EXERCISE REQUIREMENTS — Convert all of the records below into a JSON list of strings, one string per line, leaving out blank lines.

INPUT RECORDS —

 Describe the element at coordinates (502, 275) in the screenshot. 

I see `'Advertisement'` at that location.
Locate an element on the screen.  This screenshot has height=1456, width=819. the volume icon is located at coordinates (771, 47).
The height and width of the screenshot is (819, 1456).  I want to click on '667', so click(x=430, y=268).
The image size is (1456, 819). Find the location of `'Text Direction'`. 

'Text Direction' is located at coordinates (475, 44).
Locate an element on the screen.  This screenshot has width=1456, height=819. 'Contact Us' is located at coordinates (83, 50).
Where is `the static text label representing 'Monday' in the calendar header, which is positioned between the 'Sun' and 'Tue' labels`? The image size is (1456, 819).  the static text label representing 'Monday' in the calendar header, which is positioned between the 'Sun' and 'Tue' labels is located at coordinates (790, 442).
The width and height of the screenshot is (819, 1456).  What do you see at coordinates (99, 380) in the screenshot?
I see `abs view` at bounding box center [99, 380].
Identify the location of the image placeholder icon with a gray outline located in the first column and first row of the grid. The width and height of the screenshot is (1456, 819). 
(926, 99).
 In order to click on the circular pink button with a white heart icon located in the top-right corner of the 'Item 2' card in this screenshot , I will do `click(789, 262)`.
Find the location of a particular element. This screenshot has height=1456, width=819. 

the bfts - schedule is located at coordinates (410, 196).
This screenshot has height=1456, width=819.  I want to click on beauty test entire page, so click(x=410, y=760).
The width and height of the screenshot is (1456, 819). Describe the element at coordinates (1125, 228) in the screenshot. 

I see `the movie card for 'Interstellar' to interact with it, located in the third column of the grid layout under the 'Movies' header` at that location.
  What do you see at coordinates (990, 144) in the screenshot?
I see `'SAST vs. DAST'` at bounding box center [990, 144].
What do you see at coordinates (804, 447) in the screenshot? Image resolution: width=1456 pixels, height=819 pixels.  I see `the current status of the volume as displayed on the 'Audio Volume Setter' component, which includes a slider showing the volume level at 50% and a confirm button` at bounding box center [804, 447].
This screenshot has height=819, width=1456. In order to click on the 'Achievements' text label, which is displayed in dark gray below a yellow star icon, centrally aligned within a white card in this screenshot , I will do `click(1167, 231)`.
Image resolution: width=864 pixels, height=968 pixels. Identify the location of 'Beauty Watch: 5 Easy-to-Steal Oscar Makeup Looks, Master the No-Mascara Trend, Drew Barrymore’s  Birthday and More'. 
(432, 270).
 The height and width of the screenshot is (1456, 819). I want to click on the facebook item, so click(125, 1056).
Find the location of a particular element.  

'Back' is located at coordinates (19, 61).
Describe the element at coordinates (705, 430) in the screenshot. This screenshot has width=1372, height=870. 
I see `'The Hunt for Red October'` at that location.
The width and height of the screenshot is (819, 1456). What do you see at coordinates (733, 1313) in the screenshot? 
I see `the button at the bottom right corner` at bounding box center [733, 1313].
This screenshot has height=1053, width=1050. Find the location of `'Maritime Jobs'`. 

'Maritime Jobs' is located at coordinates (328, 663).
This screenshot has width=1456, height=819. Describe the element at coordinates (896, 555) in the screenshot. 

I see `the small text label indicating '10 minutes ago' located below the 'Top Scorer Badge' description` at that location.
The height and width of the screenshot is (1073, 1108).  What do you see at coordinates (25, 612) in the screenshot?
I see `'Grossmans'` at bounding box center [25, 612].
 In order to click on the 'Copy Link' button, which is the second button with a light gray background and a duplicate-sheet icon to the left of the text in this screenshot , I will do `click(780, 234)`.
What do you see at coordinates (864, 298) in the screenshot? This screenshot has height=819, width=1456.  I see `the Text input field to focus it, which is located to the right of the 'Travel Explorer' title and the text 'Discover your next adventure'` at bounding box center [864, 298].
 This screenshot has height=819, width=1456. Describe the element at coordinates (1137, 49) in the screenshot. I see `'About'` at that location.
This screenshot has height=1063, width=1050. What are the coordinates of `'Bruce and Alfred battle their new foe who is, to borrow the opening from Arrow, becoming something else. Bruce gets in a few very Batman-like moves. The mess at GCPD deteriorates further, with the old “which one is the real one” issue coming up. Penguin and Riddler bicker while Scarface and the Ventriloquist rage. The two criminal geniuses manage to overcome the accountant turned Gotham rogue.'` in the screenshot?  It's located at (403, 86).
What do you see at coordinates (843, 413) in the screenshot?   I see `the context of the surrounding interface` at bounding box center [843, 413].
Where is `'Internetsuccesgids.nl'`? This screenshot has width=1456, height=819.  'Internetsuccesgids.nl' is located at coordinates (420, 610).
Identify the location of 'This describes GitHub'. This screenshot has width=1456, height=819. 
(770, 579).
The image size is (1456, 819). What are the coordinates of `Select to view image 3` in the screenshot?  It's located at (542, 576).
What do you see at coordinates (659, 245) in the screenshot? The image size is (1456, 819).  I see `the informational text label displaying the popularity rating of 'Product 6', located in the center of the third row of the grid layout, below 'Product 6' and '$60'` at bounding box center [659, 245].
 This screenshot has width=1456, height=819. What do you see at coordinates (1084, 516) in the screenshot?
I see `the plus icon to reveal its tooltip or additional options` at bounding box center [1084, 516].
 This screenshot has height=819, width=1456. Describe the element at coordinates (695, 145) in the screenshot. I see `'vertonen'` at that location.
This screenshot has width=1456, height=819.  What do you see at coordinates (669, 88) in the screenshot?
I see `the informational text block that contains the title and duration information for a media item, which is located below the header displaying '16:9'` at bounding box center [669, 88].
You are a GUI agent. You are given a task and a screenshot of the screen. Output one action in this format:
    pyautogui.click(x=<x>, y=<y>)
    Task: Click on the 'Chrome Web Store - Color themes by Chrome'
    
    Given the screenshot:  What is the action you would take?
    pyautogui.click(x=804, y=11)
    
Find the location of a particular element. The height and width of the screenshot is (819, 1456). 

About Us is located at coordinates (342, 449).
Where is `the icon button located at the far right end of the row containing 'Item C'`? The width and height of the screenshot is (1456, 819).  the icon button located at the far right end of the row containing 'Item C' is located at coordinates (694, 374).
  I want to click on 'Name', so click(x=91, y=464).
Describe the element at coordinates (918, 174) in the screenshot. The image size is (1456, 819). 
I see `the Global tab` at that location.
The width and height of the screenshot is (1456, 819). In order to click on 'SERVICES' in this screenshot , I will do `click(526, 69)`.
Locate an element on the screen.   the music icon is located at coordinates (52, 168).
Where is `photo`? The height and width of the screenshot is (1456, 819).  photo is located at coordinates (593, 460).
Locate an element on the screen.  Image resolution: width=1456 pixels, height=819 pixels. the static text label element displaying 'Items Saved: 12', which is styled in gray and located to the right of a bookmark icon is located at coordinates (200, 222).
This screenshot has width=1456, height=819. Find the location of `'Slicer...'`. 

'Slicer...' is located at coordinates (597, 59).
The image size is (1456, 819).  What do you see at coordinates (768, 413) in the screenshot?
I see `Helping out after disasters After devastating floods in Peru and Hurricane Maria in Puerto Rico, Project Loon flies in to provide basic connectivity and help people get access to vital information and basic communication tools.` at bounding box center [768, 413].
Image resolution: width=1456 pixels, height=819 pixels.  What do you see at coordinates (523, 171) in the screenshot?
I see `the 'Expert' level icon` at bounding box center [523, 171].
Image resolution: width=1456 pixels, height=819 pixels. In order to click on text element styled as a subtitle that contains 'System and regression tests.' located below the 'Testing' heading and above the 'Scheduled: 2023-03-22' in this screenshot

EXPECTED ANSWER —
[
  " Describe the element at coordinates (502, 275) in the screenshot. ",
  "I see `'Advertisement'` at that location.",
  "Locate an element on the screen.  This screenshot has height=1456, width=819. the volume icon is located at coordinates (771, 47).",
  "The height and width of the screenshot is (819, 1456).  I want to click on '667', so click(x=430, y=268).",
  "The image size is (1456, 819). Find the location of `'Text Direction'`. ",
  "'Text Direction' is located at coordinates (475, 44).",
  "Locate an element on the screen.  This screenshot has width=1456, height=819. 'Contact Us' is located at coordinates (83, 50).",
  "Where is `the static text label representing 'Monday' in the calendar header, which is positioned between the 'Sun' and 'Tue' labels`? The image size is (1456, 819).  the static text label representing 'Monday' in the calendar header, which is positioned between the 'Sun' and 'Tue' labels is located at coordinates (790, 442).",
  "The width and height of the screenshot is (819, 1456).  What do you see at coordinates (99, 380) in the screenshot?",
  "I see `abs view` at bounding box center [99, 380].",
  "Identify the location of the image placeholder icon with a gray outline located in the first column and first row of the grid. The width and height of the screenshot is (1456, 819). ",
  "(926, 99).",
  " In order to click on the circular pink button with a white heart icon located in the top-right corner of the 'Item 2' card in this screenshot , I will do `click(789, 262)`.",
  "Find the location of a particular element. This screenshot has height=1456, width=819. ",
  "the bfts - schedule is located at coordinates (410, 196).",
  "This screenshot has height=1456, width=819.  I want to click on beauty test entire page, so click(x=410, y=760).",
  "The width and height of the screenshot is (1456, 819). Describe the element at coordinates (1125, 228) in the screenshot. ",
  "I see `the movie card for 'Interstellar' to interact with it, located in the third column of the grid layout under the 'Movies' header` at that location.",
  "  What do you see at coordinates (990, 144) in the screenshot?",
  "I see `'SAST vs. DAST'` at bounding box center [990, 144].",
  "What do you see at coordinates (804, 447) in the screenshot? Image resolution: width=1456 pixels, height=819 pixels.  I see `the current status of the volume as displayed on the 'Audio Volume Setter' component, which includes a slider showing the volume level at 50% and a confirm button` at bounding box center [804, 447].",
  "This screenshot has height=819, width=1456. In order to click on the 'Achievements' text label, which is displayed in dark gray below a yellow star icon, centrally aligned within a white card in this screenshot , I will do `click(1167, 231)`.",
  "Image resolution: width=864 pixels, height=968 pixels. Identify the location of 'Beauty Watch: 5 Easy-to-Steal Oscar Makeup Looks, Master the No-Mascara Trend, Drew Barrymore’s  Birthday and More'. ",
  "(432, 270).",
  " The height and width of the screenshot is (1456, 819). I want to click on the facebook item, so click(125, 1056).",
  "Find the location of a particular element.  ",
  "'Back' is located at coordinates (19, 61).",
  "Describe the element at coordinates (705, 430) in the screenshot. This screenshot has width=1372, height=870. ",
  "I see `'The Hunt for Red October'` at that location.",
  "The width and height of the screenshot is (819, 1456). What do you see at coordinates (733, 1313) in the screenshot? ",
  "I see `the button at the bottom right corner` at bounding box center [733, 1313].",
  "This screenshot has height=1053, width=1050. Find the location of `'Maritime Jobs'`. ",
  "'Maritime Jobs' is located at coordinates (328, 663).",
  "This screenshot has width=1456, height=819. Describe the element at coordinates (896, 555) in the screenshot. ",
  "I see `the small text label indicating '10 minutes ago' located below the 'Top Scorer Badge' description` at that location.",
  "The height and width of the screenshot is (1073, 1108).  What do you see at coordinates (25, 612) in the screenshot?",
  "I see `'Grossmans'` at bounding box center [25, 612].",
  " In order to click on the 'Copy Link' button, which is the second button with a light gray background and a duplicate-sheet icon to the left of the text in this screenshot , I will do `click(780, 234)`.",
  "What do you see at coordinates (864, 298) in the screenshot? This screenshot has height=819, width=1456.  I see `the Text input field to focus it, which is located to the right of the 'Travel Explorer' title and the text 'Discover your next adventure'` at bounding box center [864, 298].",
  " This screenshot has height=819, width=1456. Describe the element at coordinates (1137, 49) in the screenshot. I see `'About'` at that location.",
  "This screenshot has height=1063, width=1050. What are the coordinates of `'Bruce and Alfred battle their new foe who is, to borrow the opening from Arrow, becoming something else. Bruce gets in a few very Batman-like moves. The mess at GCPD deteriorates further, with the old “which one is the real one” issue coming up. Penguin and Riddler bicker while Scarface and the Ventriloquist rage. The two criminal geniuses manage to overcome the accountant turned Gotham rogue.'` in the screenshot?  It's located at (403, 86).",
  "What do you see at coordinates (843, 413) in the screenshot?   I see `the context of the surrounding interface` at bounding box center [843, 413].",
  "Where is `'Internetsuccesgids.nl'`? This screenshot has width=1456, height=819.  'Internetsuccesgids.nl' is located at coordinates (420, 610).",
  "Identify the location of 'This describes GitHub'. This screenshot has width=1456, height=819. ",
  "(770, 579).",
  "The image size is (1456, 819). What are the coordinates of `Select to view image 3` in the screenshot?  It's located at (542, 576).",
  "What do you see at coordinates (659, 245) in the screenshot? The image size is (1456, 819).  I see `the informational text label displaying the popularity rating of 'Product 6', located in the center of the third row of the grid layout, below 'Product 6' and '$60'` at bounding box center [659, 245].",
  " This screenshot has width=1456, height=819. What do you see at coordinates (1084, 516) in the screenshot?",
  "I see `the plus icon to reveal its tooltip or additional options` at bounding box center [1084, 516].",
  " This screenshot has height=819, width=1456. Describe the element at coordinates (695, 145) in the screenshot. I see `'vertonen'` at that location.",
  "This screenshot has width=1456, height=819.  What do you see at coordinates (669, 88) in the screenshot?",
  "I see `the informational text block that contains the title and duration information for a media item, which is located below the header displaying '16:9'` at bounding box center [669, 88].",
  "You are a GUI agent. You are given a task and a screenshot of the screen. Output one action in this format:",
  "    pyautogui.click(x=<x>, y=<y>)",
  "    Task: Click on the 'Chrome Web Store - Color themes by Chrome'",
  "    Given the screenshot:  What is the action you would take?",
  "    pyautogui.click(x=804, y=11)",
  "Find the location of a particular element. The height and width of the screenshot is (819, 1456). ",
  "About Us is located at coordinates (342, 449).",
  "Where is `the icon button located at the far right end of the row containing 'Item C'`? The width and height of the screenshot is (1456, 819).  the icon button located at the far right end of the row containing 'Item C' is located at coordinates (694, 374).",
  "  I want to click on 'Name', so click(x=91, y=464).",
  "Describe the element at coordinates (918, 174) in the screenshot. The image size is (1456, 819). ",
  "I see `the Global tab` at that location.",
  "The width and height of the screenshot is (1456, 819). In order to click on 'SERVICES' in this screenshot , I will do `click(526, 69)`.",
  "Locate an element on the screen.   the music icon is located at coordinates (52, 168).",
  "Where is `photo`? The height and width of the screenshot is (1456, 819).  photo is located at coordinates (593, 460).",
  "Locate an element on the screen.  Image resolution: width=1456 pixels, height=819 pixels. the static text label element displaying 'Items Saved: 12', which is styled in gray and located to the right of a bookmark icon is located at coordinates (200, 222).",
  "This screenshot has width=1456, height=819. Find the location of `'Slicer...'`. ",
  "'Slicer...' is located at coordinates (597, 59).",
  "The image size is (1456, 819).  What do you see at coordinates (768, 413) in the screenshot?",
  "I see `Helping out after disasters After devastating floods in Peru and Hurricane Maria in Puerto Rico, Project Loon flies in to provide basic connectivity and help people get access to vital information and basic communication tools.` at bounding box center [768, 413].",
  "Image resolution: width=1456 pixels, height=819 pixels.  What do you see at coordinates (523, 171) in the screenshot?",
  "I see `the 'Expert' level icon` at bounding box center [523, 171].",
  "Image resolution: width=1456 pixels, height=819 pixels. In order to click on text element styled as a subtitle that contains 'System and regression tests.' located below the 'Testing' heading and above the 'Scheduled: 2023-03-22' in this screenshot"
]